If that's all you're doing, yes. But don't use Seamonkey, use TextWrangler, BBEdit's free little brother. Use any WYSIWYG editor and you are asking for trouble. Use a text editor and you are in complete control. As others have said, just stay out of the javascript and/or vbscript (ASP script), and you'll be fine. And of course, always back up.

If you are working on the production server, make a copy of the file, and make your changes on that until you're satisfied. Then make another copy of the original for backup. Then rename your changed file to overwrite the original.
posted by bricoleur at 3:34 AM on November 19, 2008


Nthing to use a text editor and have a backup. Things like the title and meta keywords are almost certainly handled just like plain HTML in the ASP files.

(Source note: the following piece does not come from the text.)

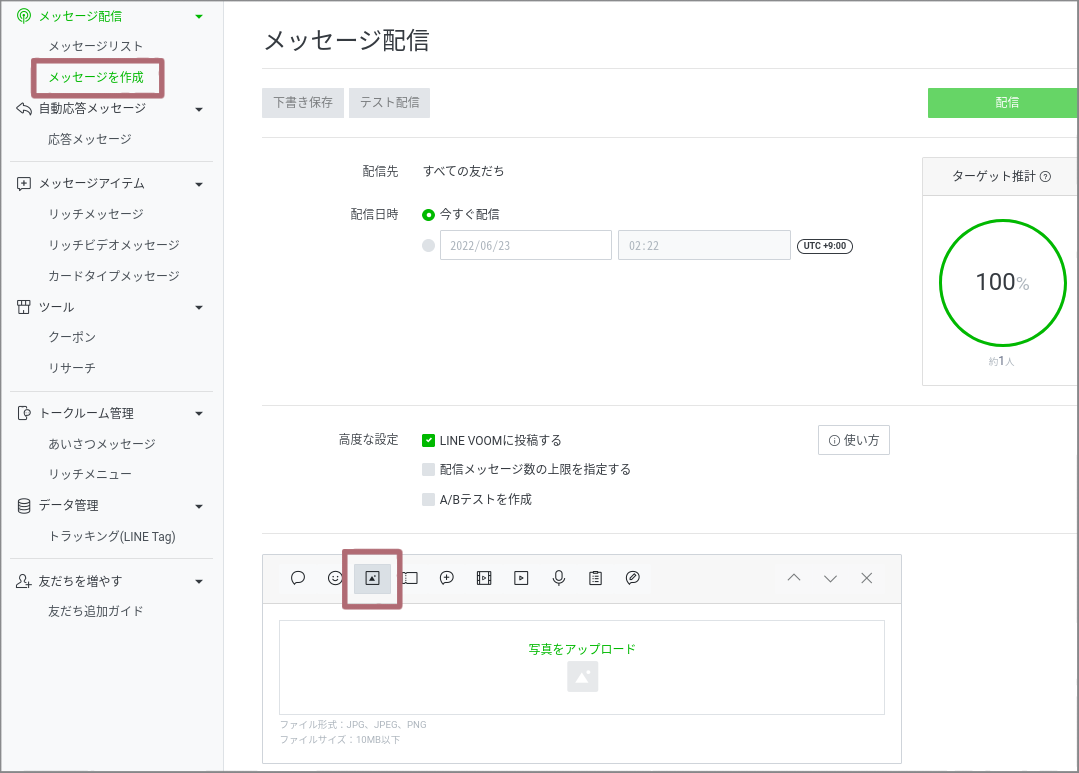This screenshot has width=1079, height=773.
Task: Select 今すぐ配信 radio button
Action: click(429, 214)
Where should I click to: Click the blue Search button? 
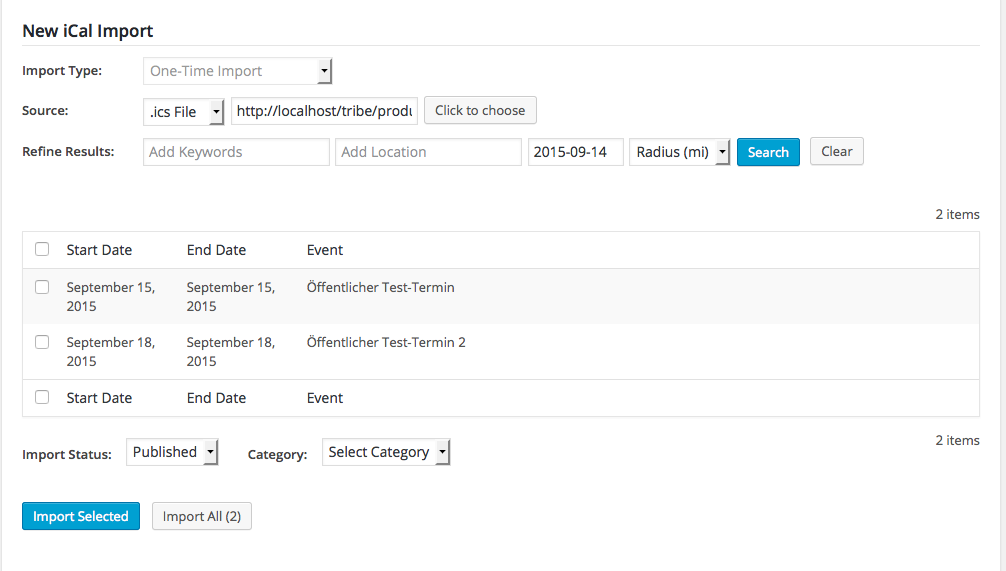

Worst case scenario is the asp has something like <!--#include file="header.inc"--> where you'd think the title would be and you have to go hunt down the header file.
posted by soma lkzx at 6:43 AM on November 19, 2008


nthing just use a text editor for the changes you want to make. seriously easy stuff that you want to do, and not worth the effort of even opening dreamweaver.
posted by misanthropicsarah at 9:24 AM on November 19, 2008


If you know HTML and CSS, you can just edit the files in Windows Notepad (I do this - it is easy to search for text and replace it).
If you don't know HTML and CSS, try Kompozer. This is an updated and renamed version of NVU, a free web authoring utility that has a WISWYG presentation. I used to use NVU and it worked for most Dreamweaver-generated pages (with a few bugs, that hopefully are fixed in Kompozer).